REQUIRED ACTION: All entries below must be given again word for word.

PROVIDED MATERIAL: Begin

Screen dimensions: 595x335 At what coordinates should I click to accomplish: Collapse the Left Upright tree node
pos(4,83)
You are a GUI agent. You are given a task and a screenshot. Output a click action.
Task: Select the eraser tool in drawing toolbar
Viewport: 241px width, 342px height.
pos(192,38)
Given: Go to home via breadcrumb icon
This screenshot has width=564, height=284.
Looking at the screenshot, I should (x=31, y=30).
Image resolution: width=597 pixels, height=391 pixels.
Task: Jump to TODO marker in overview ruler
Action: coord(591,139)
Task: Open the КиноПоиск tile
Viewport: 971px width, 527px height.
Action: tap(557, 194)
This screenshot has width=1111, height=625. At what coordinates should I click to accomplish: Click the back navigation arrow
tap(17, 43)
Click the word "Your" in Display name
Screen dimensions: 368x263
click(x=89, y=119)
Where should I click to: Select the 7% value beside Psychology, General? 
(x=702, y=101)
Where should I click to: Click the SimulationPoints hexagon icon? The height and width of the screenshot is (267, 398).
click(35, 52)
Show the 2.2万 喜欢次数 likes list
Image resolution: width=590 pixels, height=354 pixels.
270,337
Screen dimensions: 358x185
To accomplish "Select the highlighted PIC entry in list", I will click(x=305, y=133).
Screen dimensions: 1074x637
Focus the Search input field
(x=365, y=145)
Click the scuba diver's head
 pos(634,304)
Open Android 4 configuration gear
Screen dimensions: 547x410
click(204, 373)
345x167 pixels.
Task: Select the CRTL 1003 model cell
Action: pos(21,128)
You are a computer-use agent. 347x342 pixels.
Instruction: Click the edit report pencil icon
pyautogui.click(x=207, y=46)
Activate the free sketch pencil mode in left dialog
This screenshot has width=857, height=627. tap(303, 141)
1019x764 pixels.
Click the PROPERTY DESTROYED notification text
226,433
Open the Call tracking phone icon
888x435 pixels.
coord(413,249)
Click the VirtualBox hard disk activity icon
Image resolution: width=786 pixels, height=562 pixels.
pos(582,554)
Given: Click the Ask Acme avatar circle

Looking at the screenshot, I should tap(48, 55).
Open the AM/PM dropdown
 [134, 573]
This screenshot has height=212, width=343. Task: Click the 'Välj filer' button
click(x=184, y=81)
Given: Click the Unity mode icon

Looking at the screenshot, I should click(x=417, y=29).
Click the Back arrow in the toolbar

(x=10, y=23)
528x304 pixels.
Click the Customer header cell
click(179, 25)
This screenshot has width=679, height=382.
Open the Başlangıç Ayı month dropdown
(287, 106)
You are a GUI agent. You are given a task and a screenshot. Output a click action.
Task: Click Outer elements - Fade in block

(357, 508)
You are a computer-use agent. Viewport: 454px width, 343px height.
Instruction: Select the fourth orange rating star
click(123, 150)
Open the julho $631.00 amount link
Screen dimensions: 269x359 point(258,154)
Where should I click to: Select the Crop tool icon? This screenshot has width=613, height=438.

PROVIDED MATERIAL: End

RESULT OF THIS EXERCISE:
Screen dimensions: 595x335 At what coordinates should I click to accomplish: Collapse the Left Upright tree node
pos(4,83)
You are a GUI agent. You are given a task and a screenshot. Output a click action.
Task: Select the eraser tool in drawing toolbar
Viewport: 241px width, 342px height.
pos(192,38)
Given: Go to home via breadcrumb icon
This screenshot has width=564, height=284.
Looking at the screenshot, I should (x=31, y=30).
Image resolution: width=597 pixels, height=391 pixels.
Task: Jump to TODO marker in overview ruler
Action: coord(591,139)
Task: Open the КиноПоиск tile
Viewport: 971px width, 527px height.
Action: tap(557, 194)
This screenshot has width=1111, height=625. At what coordinates should I click to accomplish: Click the back navigation arrow
tap(17, 43)
Click the word "Your" in Display name
Screen dimensions: 368x263
click(x=89, y=119)
Where should I click to: Select the 7% value beside Psychology, General? 
(x=702, y=101)
Where should I click to: Click the SimulationPoints hexagon icon? The height and width of the screenshot is (267, 398).
click(35, 52)
Show the 2.2万 喜欢次数 likes list
Image resolution: width=590 pixels, height=354 pixels.
270,337
Screen dimensions: 358x185
To accomplish "Select the highlighted PIC entry in list", I will click(x=305, y=133).
Screen dimensions: 1074x637
Focus the Search input field
(x=365, y=145)
Click the scuba diver's head
 pos(634,304)
Open Android 4 configuration gear
Screen dimensions: 547x410
click(204, 373)
345x167 pixels.
Task: Select the CRTL 1003 model cell
Action: pos(21,128)
You are a computer-use agent. 347x342 pixels.
Instruction: Click the edit report pencil icon
pyautogui.click(x=207, y=46)
Activate the free sketch pencil mode in left dialog
This screenshot has width=857, height=627. tap(303, 141)
1019x764 pixels.
Click the PROPERTY DESTROYED notification text
226,433
Open the Call tracking phone icon
888x435 pixels.
coord(413,249)
Click the VirtualBox hard disk activity icon
Image resolution: width=786 pixels, height=562 pixels.
pos(582,554)
Given: Click the Ask Acme avatar circle

Looking at the screenshot, I should tap(48, 55).
Open the AM/PM dropdown
 [134, 573]
This screenshot has height=212, width=343. Task: Click the 'Välj filer' button
click(x=184, y=81)
Given: Click the Unity mode icon

Looking at the screenshot, I should click(x=417, y=29).
Click the Back arrow in the toolbar

(x=10, y=23)
528x304 pixels.
Click the Customer header cell
click(179, 25)
This screenshot has width=679, height=382.
Open the Başlangıç Ayı month dropdown
(287, 106)
You are a GUI agent. You are given a task and a screenshot. Output a click action.
Task: Click Outer elements - Fade in block

(357, 508)
You are a computer-use agent. Viewport: 454px width, 343px height.
Instruction: Select the fourth orange rating star
click(123, 150)
Open the julho $631.00 amount link
Screen dimensions: 269x359 point(258,154)
Where should I click to: Select the Crop tool icon? This screenshot has width=613, height=438.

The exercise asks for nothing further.